Final answer:
Upon heating MgNH4PO4 · 6H2O, ammonia, water, and magnesium pyrophosphate (Mg2P2O7) are formed. By using the molar masses of the substances and the balanced equation, we can calculate that 2.27 grams of Mg2P2O7 are produced from 2.50 grams of MgNH4PO4 · 6H2O.
Step-by-step explanation:
The ignition of MgNH4PO4 · 6H2O leads to the production of NH3, H2O, and magnesium pyrophosphate (Mg2P2O7). Upon heating, the compound decomposes, releasing ammonia and water while forming magnesium pyrophosphate. The balanced equation for this reaction is:
2 MgNH4PO4 · 6H2O(s) → 2 Mg2P2O7(s) + 4 NH3(g) + 12 H2O(g)

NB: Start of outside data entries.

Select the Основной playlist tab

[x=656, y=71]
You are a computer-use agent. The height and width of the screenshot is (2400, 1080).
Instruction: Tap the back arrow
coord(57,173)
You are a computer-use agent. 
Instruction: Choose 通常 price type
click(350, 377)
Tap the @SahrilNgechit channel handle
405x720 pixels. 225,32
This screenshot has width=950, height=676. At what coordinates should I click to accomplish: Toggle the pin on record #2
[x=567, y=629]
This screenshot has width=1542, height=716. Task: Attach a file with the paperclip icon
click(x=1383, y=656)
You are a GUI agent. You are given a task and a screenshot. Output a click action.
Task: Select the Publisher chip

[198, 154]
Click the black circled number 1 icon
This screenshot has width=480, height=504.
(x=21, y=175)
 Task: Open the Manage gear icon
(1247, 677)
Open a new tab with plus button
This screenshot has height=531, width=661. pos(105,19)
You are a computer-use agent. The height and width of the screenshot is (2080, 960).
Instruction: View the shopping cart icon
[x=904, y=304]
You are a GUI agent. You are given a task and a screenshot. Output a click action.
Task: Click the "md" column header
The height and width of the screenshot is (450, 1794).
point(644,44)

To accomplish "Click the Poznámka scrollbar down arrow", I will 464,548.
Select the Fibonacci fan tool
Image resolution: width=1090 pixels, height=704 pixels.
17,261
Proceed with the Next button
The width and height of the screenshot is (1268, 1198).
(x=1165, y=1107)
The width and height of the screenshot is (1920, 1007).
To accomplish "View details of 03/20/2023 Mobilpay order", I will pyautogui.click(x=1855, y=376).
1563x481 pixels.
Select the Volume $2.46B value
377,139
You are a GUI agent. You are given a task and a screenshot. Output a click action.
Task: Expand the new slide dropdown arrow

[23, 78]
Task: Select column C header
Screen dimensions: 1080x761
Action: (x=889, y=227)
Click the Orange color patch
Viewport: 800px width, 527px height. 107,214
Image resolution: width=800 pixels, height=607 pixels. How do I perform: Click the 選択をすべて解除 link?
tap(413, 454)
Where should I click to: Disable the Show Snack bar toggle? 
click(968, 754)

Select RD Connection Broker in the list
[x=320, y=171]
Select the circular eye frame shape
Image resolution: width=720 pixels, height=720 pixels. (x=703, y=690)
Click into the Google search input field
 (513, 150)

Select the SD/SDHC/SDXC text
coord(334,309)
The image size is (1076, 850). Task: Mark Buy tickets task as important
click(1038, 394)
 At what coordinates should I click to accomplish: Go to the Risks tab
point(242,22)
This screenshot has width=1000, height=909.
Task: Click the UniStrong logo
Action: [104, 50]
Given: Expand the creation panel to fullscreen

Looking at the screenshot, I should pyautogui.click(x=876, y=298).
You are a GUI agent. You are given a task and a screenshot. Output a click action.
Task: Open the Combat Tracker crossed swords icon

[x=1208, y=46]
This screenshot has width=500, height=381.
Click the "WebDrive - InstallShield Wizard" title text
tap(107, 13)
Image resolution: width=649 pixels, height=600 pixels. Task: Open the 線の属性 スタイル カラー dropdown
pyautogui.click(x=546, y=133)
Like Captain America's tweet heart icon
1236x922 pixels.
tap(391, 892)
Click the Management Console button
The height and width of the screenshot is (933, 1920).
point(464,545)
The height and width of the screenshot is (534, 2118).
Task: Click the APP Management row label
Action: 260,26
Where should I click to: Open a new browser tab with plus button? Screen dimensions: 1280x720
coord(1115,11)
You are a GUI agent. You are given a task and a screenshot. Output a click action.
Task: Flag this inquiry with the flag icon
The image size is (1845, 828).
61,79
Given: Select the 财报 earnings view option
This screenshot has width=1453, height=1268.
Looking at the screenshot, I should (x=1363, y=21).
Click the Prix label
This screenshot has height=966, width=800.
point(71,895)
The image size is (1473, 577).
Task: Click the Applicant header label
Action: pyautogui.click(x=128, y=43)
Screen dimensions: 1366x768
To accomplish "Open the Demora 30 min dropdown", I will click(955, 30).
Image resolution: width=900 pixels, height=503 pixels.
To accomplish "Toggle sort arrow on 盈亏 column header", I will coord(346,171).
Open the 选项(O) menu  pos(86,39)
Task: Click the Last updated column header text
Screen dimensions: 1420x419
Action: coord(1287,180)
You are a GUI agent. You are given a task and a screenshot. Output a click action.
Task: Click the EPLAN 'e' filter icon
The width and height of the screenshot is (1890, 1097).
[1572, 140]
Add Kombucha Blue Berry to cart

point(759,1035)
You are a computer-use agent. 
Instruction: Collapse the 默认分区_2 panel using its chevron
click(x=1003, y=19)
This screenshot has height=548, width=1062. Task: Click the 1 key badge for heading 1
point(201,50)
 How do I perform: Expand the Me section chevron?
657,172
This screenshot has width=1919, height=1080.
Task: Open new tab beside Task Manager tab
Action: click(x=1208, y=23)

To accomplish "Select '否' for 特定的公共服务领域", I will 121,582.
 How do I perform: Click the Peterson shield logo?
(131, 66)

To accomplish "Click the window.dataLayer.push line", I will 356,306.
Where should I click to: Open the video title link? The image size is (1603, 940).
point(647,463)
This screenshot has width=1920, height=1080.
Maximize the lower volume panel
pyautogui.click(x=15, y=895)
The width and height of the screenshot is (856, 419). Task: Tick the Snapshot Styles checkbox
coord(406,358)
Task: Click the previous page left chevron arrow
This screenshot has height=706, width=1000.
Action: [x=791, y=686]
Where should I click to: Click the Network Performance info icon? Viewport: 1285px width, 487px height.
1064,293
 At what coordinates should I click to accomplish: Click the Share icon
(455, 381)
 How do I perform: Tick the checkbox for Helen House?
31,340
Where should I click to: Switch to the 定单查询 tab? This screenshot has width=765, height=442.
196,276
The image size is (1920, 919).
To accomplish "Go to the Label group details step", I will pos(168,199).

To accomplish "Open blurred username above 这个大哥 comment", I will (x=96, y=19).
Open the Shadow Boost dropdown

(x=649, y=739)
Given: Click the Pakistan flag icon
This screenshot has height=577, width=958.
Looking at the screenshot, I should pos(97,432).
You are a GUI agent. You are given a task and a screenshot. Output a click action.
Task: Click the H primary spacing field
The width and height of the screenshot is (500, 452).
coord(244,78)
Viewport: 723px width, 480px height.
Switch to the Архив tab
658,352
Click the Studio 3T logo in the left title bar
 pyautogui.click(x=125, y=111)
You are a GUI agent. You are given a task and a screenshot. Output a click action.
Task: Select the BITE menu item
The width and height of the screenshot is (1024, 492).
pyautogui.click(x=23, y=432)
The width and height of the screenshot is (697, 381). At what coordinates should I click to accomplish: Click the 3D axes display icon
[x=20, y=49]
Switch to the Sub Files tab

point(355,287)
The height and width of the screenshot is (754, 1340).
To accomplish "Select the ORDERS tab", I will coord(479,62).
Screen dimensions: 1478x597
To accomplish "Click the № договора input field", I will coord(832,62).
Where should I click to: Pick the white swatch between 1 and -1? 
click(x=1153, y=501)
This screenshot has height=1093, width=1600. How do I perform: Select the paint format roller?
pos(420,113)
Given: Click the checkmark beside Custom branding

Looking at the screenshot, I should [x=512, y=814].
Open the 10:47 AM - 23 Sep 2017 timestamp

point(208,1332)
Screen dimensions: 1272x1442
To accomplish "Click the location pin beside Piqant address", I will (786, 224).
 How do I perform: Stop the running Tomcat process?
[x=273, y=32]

To calculate the mass of Mg2P2O7 formed when 2.50 g of MgNH4PO4 · 6H2O are ignited, we need the molar masses of both substances. For MgNH4PO4 · 6H2O, it is approximately 245.41 g/mol, and for Mg2P2O7, it is approximately 222.56 g/mol.
First, calculate the moles of MgNH4PO4 · 6H2O:
Moles of MgNH4PO4 · 6H2O = 2.50 g / 245.41 g/mol
Moles of MgNH4PO4 · 6H2O = 0.0102 mol
Since the mole ratio between MgNH4PO4 · 6H2O and Mg2P2O7 in the balanced equation is 1:1, the moles of Mg2P2O7 formed will also be 0.0102 mol.
Now, convert moles of Mg2P2O7 to grams:
Mass of Mg2P2O7 = 0.0102 mol * 222.56 g/mol
Mass of Mg2P2O7 = 2.27 g
Therefore, 2.27 grams of Mg2P2O7 are formed when 2.50 g of MgNH4PO4 · 6H2O are ignited.